Odontogenic keratocyst (OKC) and ameloblastoma (AM) are commonly developed in the posterior mandibular region and have a high recurrence rate [11]. OKC is one of the dental cysts, and it is known to have an aggressive tendency and high recurrence rate because a patient does not feel pain before it is discovered by chance. There is a two-third chance that it is more frequent in the mandible and occurs about three times more frequently in the posterior molar than in the premolar, mostly in the bone, and 50% of OKCs occur concerning the impacted teeth. Residues in the epithelial lining of keratocyst have been reported to have intrinsic growth potential [12].
Next, AM is a benign but locally aggressive odontogenic tumor that develops in the enamel organs of the dental tissue, the ameloblast. This lesion is the second most frequent oral tumor after OKC. AM is most commonly developed in the mandible (85%) and is rare in the maxilla and elsewhere (15%) [13]. Seventy percent of them occur in the posterior and ramus area in the mandible. Most AMs are derived from epithelial rests in the bone tissue but sometimes occur directly from the surface or epithelial rests of the dental lamina located on the outer surface of the bone. The recurrence rate of AM after relatively conservative treatments is high, ranging from 50 to 90%, except for the case of extensive resection of the tumor [2].
Unicystic ameloblastoma (UAM) is one of the three clinical variants of AM. UAM has become established as a distinct clinicopathological entity on the general basis of its unicystic radiographic appearance, histologic findings, association with an unerupted tooth, and occurrence in the mandible of younger patients. UAM represents the clinical and radiological characteristics of the common cyst that occurs in the jaw, but histologically represents the typical ameloblastoma epithelium that surrounds the cyst. UAMs are considered to be less deformed and less aggressive than OKC, with or without lumen or wall tumor proliferation. UAM’s recurrence rate after conservative surgical treatment is lower than that of its conventional counterpart [14]. In this study, only UAM was studied among different variants of AM.

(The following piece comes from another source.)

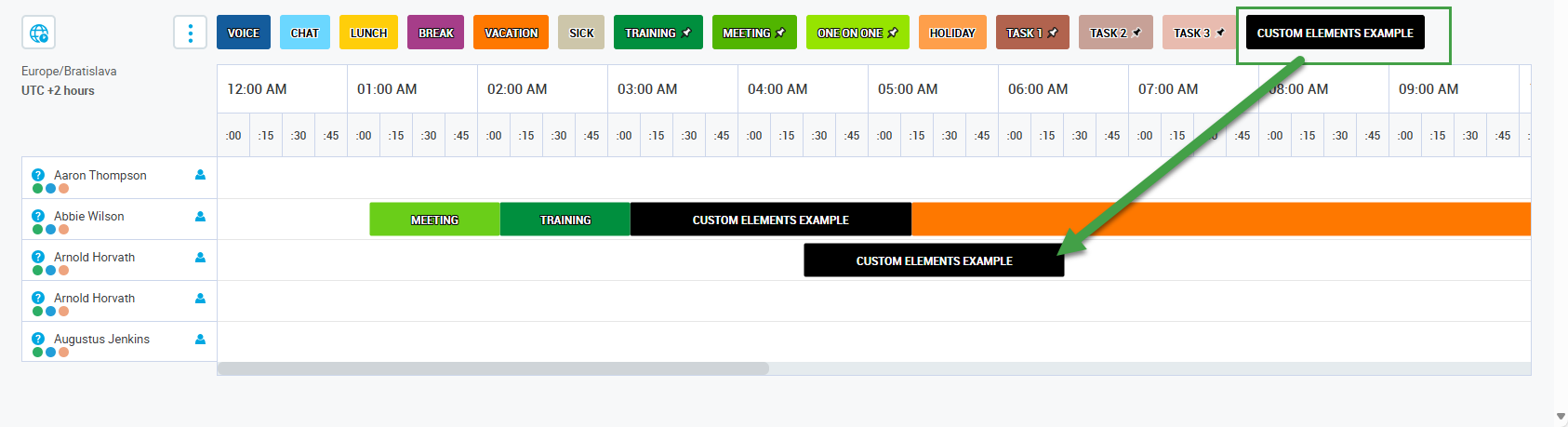Select the HOLIDAY activity chip
The width and height of the screenshot is (1568, 427).
(x=952, y=33)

Because UAM is quite similar to a dentigerous cyst, the clinical, radiological, and biological behavior of these two types of cyst groups have been researched. In addition, the recurrence of OKC and UAMs can occur over a long period, so long-term postoperative follow-up is essential for proper management [15, 16]. OKC and UAM proliferate slowly but have a similar tendency to be locally invasive and prone to recurrence [1, 17, 18]. Therefore, the surgical procedure of these lesions requires a complete removal or degeneration of the daughter’s sac or remaining cells around the lesion to reduce the recurrence rate. Among the surgical methods to reduce the recurrence rate of lesions, resections that sacrifice extensive bones around the lesions have the lowest recurrence rates but have the disadvantage that the surgery itself leads to large morbidity. Therefore, enucleation with Carnoy’s solution (CS) has been suggested as an alternative surgical method that contributes to a low recurrence rate [3, 12].
In spite of such a possible advantage of using CS, there has been concern that CS can degenerate normal tissue and cause nerve damage. To evaluate the impact of CS on nerve damage, we evaluated sensory function by dividing patients into the control group with cyst enucleation only and the experimental group with CS treatment as well as the enucleation. Even if chemical cauterization is applied to the exposed IAN for 19 patients in this study, the majority of patients did not experience sensory dysfunction. In addition, the recovery of sensory function was achieved in a relatively short period so that they feel comfortable in daily life.
Overall, the cyst enucleation did not cause a serious sensory dysfunction right after the surgery for groups, both with and without CS treatment. On average, the NRS for all 77 patients right after the surgery was 7.94 and only a little improvement of 0.67 at the end of the follow-up period (8.61) was observed. Additionally, it appeared that a large invasion size of the legion is related to an increased odd of sensory dysfunction for the non-CS use group, but the invasion size is not associated with sensory dysfunction for the CS use group. However, a substantial variation existed for individual patients. For example, NRS right after the enucleation for two patients who were treated with CS was two and the NRS for them was still two at the end of the follow-up period. Therefore, a further in-depth research is required to examine why some patients sustain severe sensory damage right after the enucleation with CS treatment and their sensory functions did not recover at the end of the follow-up period.
A few limitations of the present research deserve a brief discussion. First, the sample size was small and the number of experimental (19) and control groups (58) was not balanced. Second, the patients in the experimental and control groups had different types of lesions and the lesions may be larger and more invasive to IAC among the OKC and UAM patients with CS treatment than among those with DC and RC. Therefore, future researchers need to randomly divide the patients with OKC and UAM into the experimental and control groups to test the effect of the use of CS on the sensory dysfunction. Third, the sensory evaluation may not be accurate, depending on the subjective feeling of a patient. Finally, the follow-up period is somewhat short and not consistent across patients.